Objectives:
A: In the post about choosing a drawing program, what capabilities does the writer say the needed program must have? List every one.
B: Answer these questions using the post about choosing a drawing program:
(i) What size prints can the Epson 1400 make?
(ii) What tools did the writer's technical drawing class use?
(iii) What kind of program does the writer say Photoshop is more of?
C: Print everything in the post about choosing a drawing program from "I have Photoshop" down to "and image manipulation.".

Extracted text:
§ §

I have Photoshop and have used it for my Photography for years now and fell that I am knowledgeable of it and it took a while to learn it. I love the layers features and stuff but it wasn't designed to be a drawing program it is more of a manipulation program.

I have access to a couple of other applications like photoshop. I also have two printers a Brother Laser and an Epson 1400 which can do 13x19" prints. My Plan would to be print out the pattern on over head projector film once it is complete and use that film to transfer the pattern directly to the leather. That is why I am looking for the computer drawing program. It was years ago when I took my Technical drawing class and back then we use pencil and ink. We drew straight lines and circles to draw the items out. I need a program that will draw circles, arcs and lines to scale and be able to use layers and image manipulation.

§ §

Stored records:

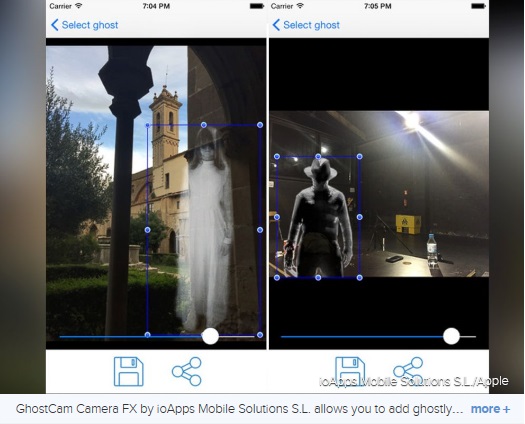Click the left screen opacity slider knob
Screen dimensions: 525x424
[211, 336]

§ §

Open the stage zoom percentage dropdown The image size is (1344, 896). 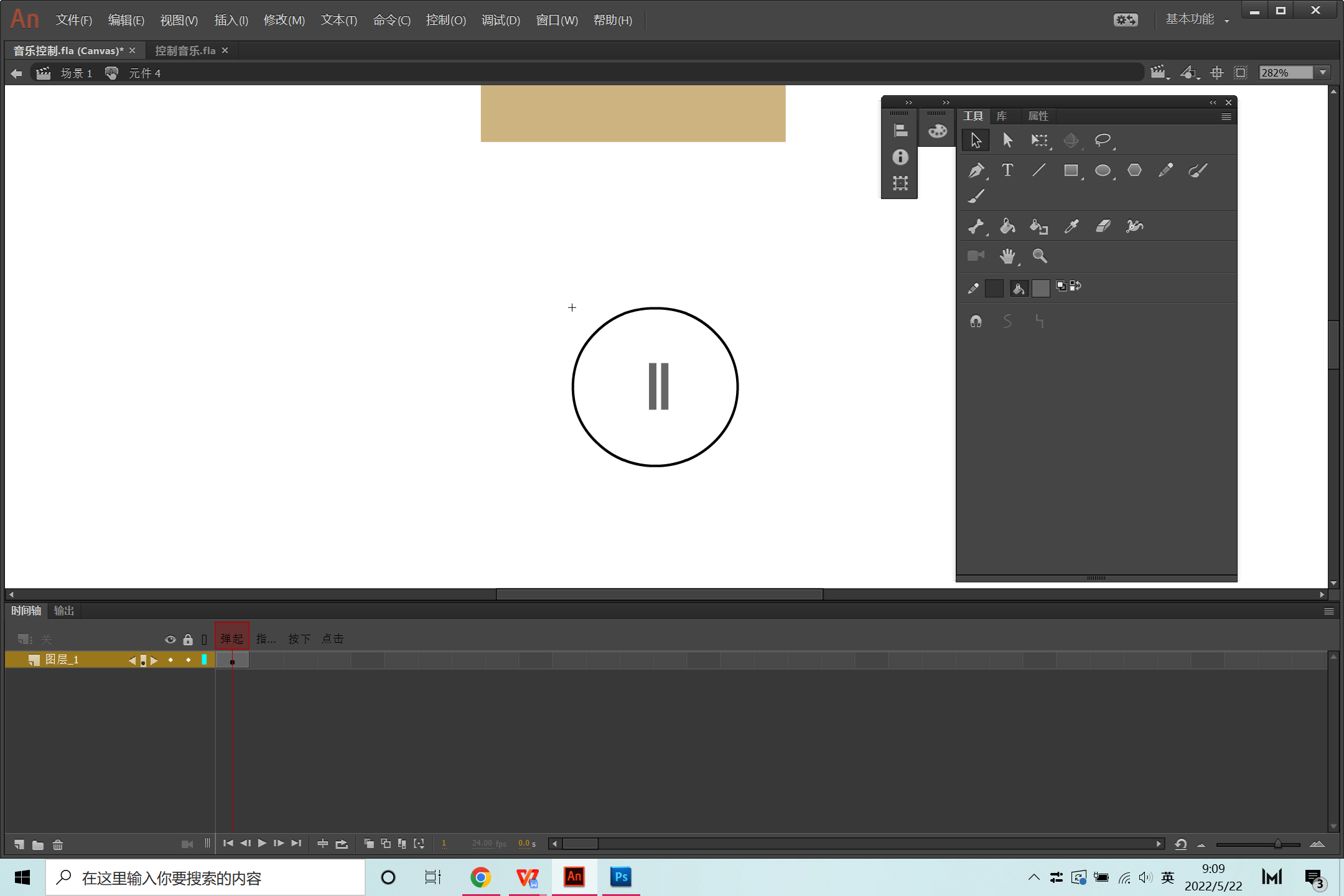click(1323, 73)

§ §

Answers for this exercise:
A:
- Drawing circles to scale
- Drawing arcs to scale
- Drawing lines to scale
- Using layers
- Image manipulation

B:
(i) 13x19"
(ii) Pencil and ink
(iii) A manipulation program

C:
I have Photoshop and have used it for my Photography for years now and fell that I am knowledgeable of it and it took a while to learn it. I love the layers features and stuff but it wasn't designed to be a drawing program it is more of a manipulation program.

I have access to a couple of other applications like photoshop. I also have two printers a Brother Laser and an Epson 1400 which can do 13x19" prints. My Plan would to be print out the pattern on over head projector film once it is complete and use that film to transfer the pattern directly to the leather. That is why I am looking for the computer drawing program. It was years ago when I took my Technical drawing class and back then we use pencil and ink. We drew straight lines and circles to draw the items out. I need a program that will draw circles, arcs and lines to scale and be able to use layers and image manipulation.